Brief
Reproduce the data below character for character, covering the stretch from the line containing "Task: Click the pressure gauge wizard icon" through the line containing "click(168, 245)", with both of those lines included.

Saved entries
★ ★ ★ ★

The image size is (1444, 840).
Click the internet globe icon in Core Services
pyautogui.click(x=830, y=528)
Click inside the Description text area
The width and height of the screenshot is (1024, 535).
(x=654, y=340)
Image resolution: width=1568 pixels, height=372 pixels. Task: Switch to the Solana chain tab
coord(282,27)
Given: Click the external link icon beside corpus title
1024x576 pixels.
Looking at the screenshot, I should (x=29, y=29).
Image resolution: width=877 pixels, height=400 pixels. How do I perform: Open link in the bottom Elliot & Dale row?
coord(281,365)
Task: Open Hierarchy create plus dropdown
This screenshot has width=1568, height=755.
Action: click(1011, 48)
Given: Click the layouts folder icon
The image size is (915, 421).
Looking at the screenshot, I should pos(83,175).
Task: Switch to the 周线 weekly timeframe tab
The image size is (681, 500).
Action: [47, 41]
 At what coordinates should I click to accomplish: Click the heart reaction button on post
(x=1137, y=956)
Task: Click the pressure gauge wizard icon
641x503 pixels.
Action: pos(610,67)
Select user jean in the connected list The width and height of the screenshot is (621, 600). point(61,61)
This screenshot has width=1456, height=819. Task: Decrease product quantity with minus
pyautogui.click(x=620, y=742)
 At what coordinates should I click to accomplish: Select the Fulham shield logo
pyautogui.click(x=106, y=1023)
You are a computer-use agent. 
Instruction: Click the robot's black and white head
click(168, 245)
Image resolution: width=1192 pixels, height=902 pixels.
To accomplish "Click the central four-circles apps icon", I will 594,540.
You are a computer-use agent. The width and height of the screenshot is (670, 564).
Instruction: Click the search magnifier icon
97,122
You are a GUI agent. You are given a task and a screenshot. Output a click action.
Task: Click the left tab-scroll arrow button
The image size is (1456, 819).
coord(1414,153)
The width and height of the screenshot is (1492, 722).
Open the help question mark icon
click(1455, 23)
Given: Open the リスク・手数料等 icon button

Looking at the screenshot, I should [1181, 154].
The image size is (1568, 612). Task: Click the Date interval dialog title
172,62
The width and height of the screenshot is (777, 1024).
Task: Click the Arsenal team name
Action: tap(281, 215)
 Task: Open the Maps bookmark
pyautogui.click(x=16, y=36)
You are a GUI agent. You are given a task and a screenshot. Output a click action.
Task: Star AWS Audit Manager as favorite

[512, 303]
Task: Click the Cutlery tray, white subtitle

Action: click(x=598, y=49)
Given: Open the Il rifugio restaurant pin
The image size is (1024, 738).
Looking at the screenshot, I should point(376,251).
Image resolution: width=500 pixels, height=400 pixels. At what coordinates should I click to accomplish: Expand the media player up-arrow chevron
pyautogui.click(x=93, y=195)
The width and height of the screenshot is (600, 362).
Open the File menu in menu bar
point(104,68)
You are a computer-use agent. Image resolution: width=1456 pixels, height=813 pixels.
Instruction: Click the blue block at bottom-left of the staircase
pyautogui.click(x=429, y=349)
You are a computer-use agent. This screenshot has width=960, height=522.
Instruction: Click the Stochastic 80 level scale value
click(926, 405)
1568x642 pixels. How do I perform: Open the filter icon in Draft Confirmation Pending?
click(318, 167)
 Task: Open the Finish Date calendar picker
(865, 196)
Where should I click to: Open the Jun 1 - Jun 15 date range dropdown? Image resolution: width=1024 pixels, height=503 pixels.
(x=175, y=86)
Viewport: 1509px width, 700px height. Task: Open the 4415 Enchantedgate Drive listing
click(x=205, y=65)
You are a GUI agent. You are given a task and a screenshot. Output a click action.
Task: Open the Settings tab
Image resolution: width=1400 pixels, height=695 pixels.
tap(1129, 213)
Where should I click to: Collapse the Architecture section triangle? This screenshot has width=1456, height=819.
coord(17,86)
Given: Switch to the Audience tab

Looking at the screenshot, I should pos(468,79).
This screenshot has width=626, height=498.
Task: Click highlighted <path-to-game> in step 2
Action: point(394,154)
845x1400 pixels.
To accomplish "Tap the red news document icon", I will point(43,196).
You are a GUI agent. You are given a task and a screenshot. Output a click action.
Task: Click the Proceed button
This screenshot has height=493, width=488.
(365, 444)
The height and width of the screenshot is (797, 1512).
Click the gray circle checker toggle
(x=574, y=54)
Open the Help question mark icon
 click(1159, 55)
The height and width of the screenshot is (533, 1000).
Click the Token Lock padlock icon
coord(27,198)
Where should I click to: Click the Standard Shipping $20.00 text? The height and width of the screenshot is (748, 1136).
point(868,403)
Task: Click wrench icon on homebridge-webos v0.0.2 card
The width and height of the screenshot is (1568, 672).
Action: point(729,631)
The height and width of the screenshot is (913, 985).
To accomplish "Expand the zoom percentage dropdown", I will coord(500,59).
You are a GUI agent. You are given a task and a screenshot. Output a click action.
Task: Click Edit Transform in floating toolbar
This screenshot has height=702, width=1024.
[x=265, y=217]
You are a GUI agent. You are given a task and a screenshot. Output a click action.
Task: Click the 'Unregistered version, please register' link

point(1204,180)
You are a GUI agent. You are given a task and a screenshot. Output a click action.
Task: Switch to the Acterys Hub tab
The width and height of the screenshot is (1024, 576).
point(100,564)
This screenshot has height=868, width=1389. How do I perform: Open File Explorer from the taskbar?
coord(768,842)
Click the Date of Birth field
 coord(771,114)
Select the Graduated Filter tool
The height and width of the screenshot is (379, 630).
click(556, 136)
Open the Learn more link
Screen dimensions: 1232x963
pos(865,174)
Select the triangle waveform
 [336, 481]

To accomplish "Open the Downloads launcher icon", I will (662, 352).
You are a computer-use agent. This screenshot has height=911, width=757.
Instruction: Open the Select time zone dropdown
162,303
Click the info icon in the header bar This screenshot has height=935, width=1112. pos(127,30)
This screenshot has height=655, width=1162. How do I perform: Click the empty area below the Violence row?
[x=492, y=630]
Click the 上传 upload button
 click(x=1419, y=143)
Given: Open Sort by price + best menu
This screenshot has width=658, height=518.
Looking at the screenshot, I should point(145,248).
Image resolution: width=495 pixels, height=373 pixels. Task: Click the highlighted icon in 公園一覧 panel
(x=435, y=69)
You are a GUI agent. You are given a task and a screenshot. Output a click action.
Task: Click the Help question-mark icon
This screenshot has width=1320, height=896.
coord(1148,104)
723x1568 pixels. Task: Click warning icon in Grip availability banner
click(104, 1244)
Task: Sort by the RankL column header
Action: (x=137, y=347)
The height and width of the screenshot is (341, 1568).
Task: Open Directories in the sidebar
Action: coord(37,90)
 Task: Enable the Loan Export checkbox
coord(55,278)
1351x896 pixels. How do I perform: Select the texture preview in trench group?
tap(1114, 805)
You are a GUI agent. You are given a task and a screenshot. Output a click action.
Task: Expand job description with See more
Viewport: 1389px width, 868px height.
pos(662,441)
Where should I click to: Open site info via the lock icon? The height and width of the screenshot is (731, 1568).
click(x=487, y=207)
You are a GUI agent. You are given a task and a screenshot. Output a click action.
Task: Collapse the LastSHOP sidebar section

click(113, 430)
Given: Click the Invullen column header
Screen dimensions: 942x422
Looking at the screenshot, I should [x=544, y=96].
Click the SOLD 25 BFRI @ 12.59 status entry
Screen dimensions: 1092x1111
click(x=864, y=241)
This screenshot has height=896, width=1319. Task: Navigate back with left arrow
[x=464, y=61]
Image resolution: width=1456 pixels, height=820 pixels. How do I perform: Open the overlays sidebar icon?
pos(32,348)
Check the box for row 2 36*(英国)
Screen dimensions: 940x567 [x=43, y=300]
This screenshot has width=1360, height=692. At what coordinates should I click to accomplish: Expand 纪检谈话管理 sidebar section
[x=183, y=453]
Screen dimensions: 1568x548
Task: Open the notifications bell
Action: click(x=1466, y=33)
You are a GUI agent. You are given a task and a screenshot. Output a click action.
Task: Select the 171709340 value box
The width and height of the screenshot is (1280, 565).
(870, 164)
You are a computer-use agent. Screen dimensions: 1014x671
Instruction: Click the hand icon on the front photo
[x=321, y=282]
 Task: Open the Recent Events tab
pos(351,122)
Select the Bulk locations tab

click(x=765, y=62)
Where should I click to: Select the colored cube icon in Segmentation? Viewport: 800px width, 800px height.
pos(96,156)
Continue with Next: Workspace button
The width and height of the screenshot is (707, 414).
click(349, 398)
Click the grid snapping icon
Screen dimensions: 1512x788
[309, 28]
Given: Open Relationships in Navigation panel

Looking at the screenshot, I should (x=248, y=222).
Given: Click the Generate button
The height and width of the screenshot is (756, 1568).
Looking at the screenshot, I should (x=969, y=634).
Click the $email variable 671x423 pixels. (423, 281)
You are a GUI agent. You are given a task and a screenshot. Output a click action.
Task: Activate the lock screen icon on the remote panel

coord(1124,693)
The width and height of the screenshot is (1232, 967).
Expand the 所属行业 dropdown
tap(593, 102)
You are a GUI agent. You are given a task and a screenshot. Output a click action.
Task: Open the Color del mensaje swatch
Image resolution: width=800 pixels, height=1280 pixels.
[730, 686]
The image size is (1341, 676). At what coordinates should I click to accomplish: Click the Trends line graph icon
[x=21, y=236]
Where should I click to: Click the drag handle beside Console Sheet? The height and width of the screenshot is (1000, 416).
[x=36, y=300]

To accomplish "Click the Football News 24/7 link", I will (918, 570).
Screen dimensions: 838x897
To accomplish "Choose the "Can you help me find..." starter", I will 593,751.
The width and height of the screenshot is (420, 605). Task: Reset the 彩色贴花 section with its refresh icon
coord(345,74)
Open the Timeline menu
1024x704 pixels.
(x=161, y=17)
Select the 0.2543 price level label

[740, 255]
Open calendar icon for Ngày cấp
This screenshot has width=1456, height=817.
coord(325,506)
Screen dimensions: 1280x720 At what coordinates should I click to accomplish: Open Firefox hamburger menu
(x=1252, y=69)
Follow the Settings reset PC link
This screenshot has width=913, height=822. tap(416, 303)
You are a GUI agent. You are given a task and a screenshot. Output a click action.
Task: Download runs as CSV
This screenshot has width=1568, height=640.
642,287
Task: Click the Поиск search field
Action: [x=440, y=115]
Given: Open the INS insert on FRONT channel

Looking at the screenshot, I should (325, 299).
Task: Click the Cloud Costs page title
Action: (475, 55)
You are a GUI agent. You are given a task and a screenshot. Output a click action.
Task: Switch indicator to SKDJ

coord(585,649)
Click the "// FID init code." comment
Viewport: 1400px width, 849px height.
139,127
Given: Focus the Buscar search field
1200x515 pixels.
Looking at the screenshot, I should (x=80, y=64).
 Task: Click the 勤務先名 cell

★ ★ ★ ★

Correct result
Task: Click the pressure gauge wizard icon
641x503 pixels.
Action: pos(610,67)
Select user jean in the connected list The width and height of the screenshot is (621, 600). point(61,61)
This screenshot has width=1456, height=819. Task: Decrease product quantity with minus
pyautogui.click(x=620, y=742)
 At what coordinates should I click to accomplish: Select the Fulham shield logo
pyautogui.click(x=106, y=1023)
You are a computer-use agent. 
Instruction: Click the robot's black and white head
click(168, 245)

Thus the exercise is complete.